Sunday 20 November 2016

Equality & Justice and What Kind of A Motherland We Want?


In everyday life we keep facing setbacks, disappointments, frustrations. What we need, and generally have, to overcome these mini-major crises are whole lot of support systems- set of persons, ideas, things we draw sustenance from. Family and friends and role models; Music, poetry, religion, politics.

When in doubt or challenged or just screwed up, they bring balance and sanity back to our life, get us some perspective: sometimes by consoling, sometimes by confronting and sometimes by just a graceful and kind acceptance of who we are. This process makes us wholesome and life worth living.

AIR once used to host various lecture series regularly on myriad of socio-political issues. Don’t know if they do that now.

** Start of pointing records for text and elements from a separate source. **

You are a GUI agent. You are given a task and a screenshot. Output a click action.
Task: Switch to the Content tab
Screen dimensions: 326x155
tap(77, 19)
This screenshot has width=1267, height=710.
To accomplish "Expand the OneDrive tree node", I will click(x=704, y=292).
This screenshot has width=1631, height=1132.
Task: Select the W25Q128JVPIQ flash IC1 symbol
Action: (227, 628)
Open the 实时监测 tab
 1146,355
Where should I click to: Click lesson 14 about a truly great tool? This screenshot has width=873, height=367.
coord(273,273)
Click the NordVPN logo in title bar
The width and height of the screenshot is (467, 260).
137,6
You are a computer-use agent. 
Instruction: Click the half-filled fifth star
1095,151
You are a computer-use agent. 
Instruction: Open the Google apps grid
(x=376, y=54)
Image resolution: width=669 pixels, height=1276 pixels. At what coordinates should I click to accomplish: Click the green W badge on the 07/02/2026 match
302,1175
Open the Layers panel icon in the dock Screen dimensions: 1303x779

Publication Division used to publish these lectures and sell in the booklet format. One of my prized possessions that has travelled far and wide with me in the last 25 years (and survived) is one such booklet, the Sardar Patel Memorial Lecture 1987, delivered by Y V Chandrachud and titled, "The Basics of Indian Constitution: Its Search for Social Justice and the Role of Judges".

It's not just the role of judges that Chandrachud discusses in his speech. It's a complete critique of the functioning of the Supreme Court and tries to explain judiciary’s role in an ever changing socio-political landscape in a young aspirational nation.

As the topic is about social justice, the concept of equality, in its various shades, is the main theme. So much so that delivery of equality becomes synonymous with delivery of justice. Equality is not merely a legal or judicial concept; its much beyond that. Equality is the essence of all fundamental rights that the constitution grants us and soul of the directive principles.

I keep going back to this booklet just to keep myself reminded what justice is all about and why there can be no compromise on equality or any limitation allowed to be placed on the concept that is equality.

Chandrachud finishes his lecture quoting Camus from his "Letters to a German Friend":

"I should like to be able to love my country and still love justice. I don't want just any greatness for it, particularly a greatness born of blood and falsehood. I want to keep it alive, by keeping justice alive.”